Bacaan:
────────────────────
Jumat, 22 November 2024

Anak-Anak Disabilitas Berkarya Belajar Food Photoraphy di Rumah Padat Karya

Laporan oleh Retha Yuniar
Bagikan

Anak-anak Disabilitas Berkarya dari Liponsos Kalijudan Surabaya berkesempatan belajar food photography dan potong rambut gratis di Rumah Padat Karya Viaduct By Gubeng.

“Ini anak-anak kebetulan dapat fasilitas dari Mas Freddy dan kawan-kawan Rumah Padat Karya untuk memotret produk” ujar Leogemati salah satu inisiator kegiatan voluntarisme Disabilitas Berkarya pada suarasurabaya.net, Jumat (17/6/2022)

Sembari makanan disiapkan, lima anak yang terdiri dari Umay, Pina, Jacky, Kiking, dan Mukidi ini mendapat layanan potong rambut gratis. Mereka bebas memilih gaya rambut yang disukai.

Rumah Padat Karya sendiri merupakan salah satu bentuk bisnis yang di inisiasi Camat Gubeng untuk memberdayakan Masyarakat Berpenghasilan Rendah (MBR) dan UMKM wilayah Gubeng.

Selama mengantre anak-anak ini cukup tertib dan saling berinteraksi dengan cara yang sangat unik. Mereka berkomunikasi tidak dengan bahasa tutur melainkan kode-kode isyarat yang mereka ciptakan sendiri.

Setelah siap, kelima anak ini langsung mengambil posisi dan memainkan kameranya. Dengan ciri khas masing-masing, mereka memotret beberapa makanan yang tersaji.

Mulai dari nasi goreng kampung, nasi goreng seafood, pasta aglio olio, hingga mac and cheese. 

Semakin senang ketika melihat mereka bersemangat melahap sajian yang mereka potret.

Anak-anak yang disebut istimewa oleh Leogemati ini beberapa diantaranya mengalami down syndrom, tuna wicara, tuna rungu dan sebagian mengalami retardasi mental.

Leogemati mengaku telah mendampingi anak-anak untuk belajar photography sejak akhir tahun 2016 lalu bergabunglah Eko Doto Nugroho, Mamuk Ismuntoro, Anggi dan Freddy ikut membina.

Leo menilai animo belajar anak-anak cukup tinggi meski mengaku sempat menemui kesulitan di awal prosesnya.

“Cara mengajarnya dengan bahasa visual yaa.  Karena kita sama-sama tidak mengerti bahasa isyarat,” ungkapnya.

Leogemati seringkali menunjukkan karya pribadinya, karya teman-teman photographer dari dalam hingga luar negeri.

“Itu jadi acuan buat mereka berkarya,” ujarnya.

Apa yang dilakukan Leogemati, Eko Doto dan kawan-kawan tidak sia-sia. Anak-anak hebat ini beberapa kali menyabet penghargaan di bidang photography.
────────────────────
Materi yang Disediakan:
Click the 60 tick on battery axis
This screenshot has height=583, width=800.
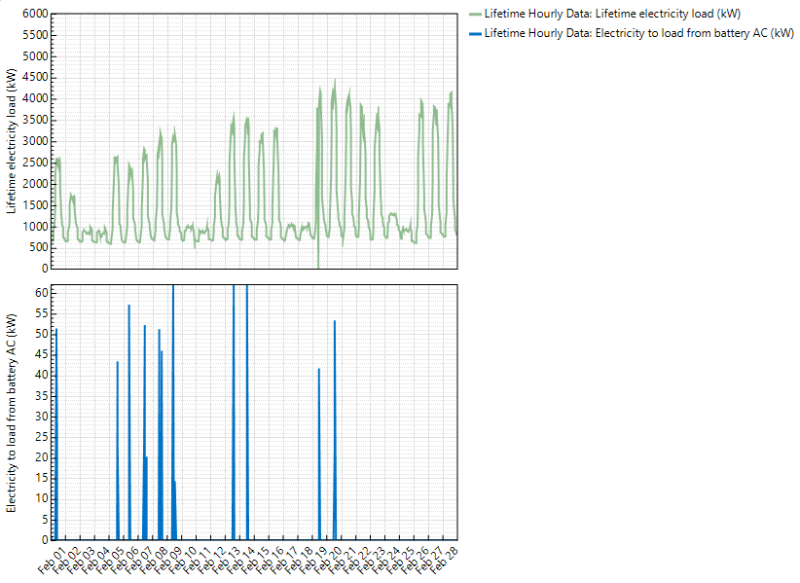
────────────────────
Tugas Anda: Dalam bacaan tentang anak-anak Disabilitas Berkarya, ada lima anak yang mendapat layanan potong rambut gratis. Tuliskan nama mereka.

Hasil Latihan: Umay, Pina, Jacky, Kiking, Mukidi